The usual is currently 4x Ironclads, 2x Riflemen, each in a drop pod. An SM Squad with a standard Drop Pod gives you 7 Drop Pods - the 2 Riflemen and the SM deploy normally, but the transports are kept in reserve.

This means 4 Ironclads drop down onto the battlefield, and burn away enemy targets in the first turn, while RBack Marines mop up. However, this is about 2K's worth, and will only work the once.

As to ALL drop podding? Let's just say Killpoints, and the lack of Heavy Weapons fire, and cannot assault after DS = nono,


----------



## Cyleune (Nov 10, 2010)

There's actually a guy at my LGS who runs a full drop pod army. It works out pretty well if your facing a static army or if you land your pods right. Just watch out for mobile armies and if you have bad enough luck to roll a bad scatter and go off the board or onto a sqaud or somewhere completely useless.


----------



## HOBO (Dec 7, 2007)

My SM list is all Drop Pod...really the main reason I built it that way is because I wanted something different to my IG list, which is all - vehicular, plus it's a great force to ally with said IG list in Apoc etc. Allies well with my Death Wing list as well.

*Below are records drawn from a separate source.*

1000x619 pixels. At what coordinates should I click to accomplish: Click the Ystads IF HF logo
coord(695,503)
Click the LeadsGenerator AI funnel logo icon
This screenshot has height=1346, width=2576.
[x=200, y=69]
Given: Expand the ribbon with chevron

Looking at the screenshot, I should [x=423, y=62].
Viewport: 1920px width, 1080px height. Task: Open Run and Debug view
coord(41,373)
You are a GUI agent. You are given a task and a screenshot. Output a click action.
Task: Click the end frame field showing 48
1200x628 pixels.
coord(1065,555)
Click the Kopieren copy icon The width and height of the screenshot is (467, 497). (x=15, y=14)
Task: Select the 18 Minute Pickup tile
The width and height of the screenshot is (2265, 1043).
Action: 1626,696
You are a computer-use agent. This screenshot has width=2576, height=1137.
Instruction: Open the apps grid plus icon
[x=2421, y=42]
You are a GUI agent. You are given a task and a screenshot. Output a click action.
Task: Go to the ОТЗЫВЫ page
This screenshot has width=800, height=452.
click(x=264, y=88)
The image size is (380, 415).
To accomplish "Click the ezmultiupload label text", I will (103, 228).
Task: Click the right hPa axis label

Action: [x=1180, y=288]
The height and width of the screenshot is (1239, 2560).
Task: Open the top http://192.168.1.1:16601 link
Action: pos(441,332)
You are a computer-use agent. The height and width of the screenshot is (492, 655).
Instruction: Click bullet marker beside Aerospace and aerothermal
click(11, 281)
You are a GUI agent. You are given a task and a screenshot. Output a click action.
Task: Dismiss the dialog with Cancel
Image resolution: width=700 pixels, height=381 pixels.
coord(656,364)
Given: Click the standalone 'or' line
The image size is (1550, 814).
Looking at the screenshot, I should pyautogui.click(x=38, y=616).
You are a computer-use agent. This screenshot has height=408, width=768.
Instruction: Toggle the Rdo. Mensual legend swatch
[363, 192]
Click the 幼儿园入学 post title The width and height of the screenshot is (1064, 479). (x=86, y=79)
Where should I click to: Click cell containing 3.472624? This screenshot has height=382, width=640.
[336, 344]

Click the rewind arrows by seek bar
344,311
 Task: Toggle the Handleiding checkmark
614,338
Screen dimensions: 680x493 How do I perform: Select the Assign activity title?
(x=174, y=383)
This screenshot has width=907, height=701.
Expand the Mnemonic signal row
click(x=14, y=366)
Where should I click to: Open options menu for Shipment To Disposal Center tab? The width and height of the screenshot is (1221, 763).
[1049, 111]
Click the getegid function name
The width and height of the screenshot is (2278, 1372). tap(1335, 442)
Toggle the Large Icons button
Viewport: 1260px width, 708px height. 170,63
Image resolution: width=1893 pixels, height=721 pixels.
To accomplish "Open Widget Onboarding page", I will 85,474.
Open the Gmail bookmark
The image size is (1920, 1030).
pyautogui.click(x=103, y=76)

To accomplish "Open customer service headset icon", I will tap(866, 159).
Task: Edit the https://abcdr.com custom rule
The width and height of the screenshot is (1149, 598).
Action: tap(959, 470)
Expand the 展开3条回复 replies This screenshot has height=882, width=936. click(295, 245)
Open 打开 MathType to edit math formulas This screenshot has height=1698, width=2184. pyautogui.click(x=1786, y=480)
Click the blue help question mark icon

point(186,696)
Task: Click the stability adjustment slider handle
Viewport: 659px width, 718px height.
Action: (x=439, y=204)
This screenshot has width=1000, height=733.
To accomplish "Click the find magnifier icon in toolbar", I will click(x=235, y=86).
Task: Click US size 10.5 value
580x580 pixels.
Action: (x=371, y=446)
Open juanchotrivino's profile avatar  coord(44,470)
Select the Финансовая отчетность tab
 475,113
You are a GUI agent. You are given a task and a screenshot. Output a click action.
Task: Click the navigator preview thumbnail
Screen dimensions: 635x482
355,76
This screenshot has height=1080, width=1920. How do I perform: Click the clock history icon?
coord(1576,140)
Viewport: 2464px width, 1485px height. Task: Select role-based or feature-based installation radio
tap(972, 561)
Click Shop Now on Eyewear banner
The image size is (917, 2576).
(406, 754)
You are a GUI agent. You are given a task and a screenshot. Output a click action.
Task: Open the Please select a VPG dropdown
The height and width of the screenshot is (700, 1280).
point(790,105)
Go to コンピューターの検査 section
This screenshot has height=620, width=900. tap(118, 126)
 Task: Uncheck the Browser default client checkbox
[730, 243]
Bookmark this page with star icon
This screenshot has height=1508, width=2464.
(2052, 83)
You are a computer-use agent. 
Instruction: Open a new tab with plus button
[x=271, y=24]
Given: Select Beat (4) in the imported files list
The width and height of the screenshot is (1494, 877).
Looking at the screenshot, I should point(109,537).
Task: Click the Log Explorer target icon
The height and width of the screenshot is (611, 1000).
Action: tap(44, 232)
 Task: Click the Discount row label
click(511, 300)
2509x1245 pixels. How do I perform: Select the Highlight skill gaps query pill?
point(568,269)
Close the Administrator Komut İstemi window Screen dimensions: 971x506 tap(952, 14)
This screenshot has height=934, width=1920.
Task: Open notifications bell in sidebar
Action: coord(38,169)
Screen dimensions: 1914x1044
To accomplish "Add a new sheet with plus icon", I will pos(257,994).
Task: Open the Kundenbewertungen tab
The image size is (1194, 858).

As the others have said it has its downside...no assaulting after landing, KP's, bad scatters etc. Playing on a board with a decent amount of terrain and careful placement of disembarking units does help mitigate incoming firepower though. 

It's a great theme for an SM list imo, and is something different from the usual Mech...only semi-competitive though most times.


----------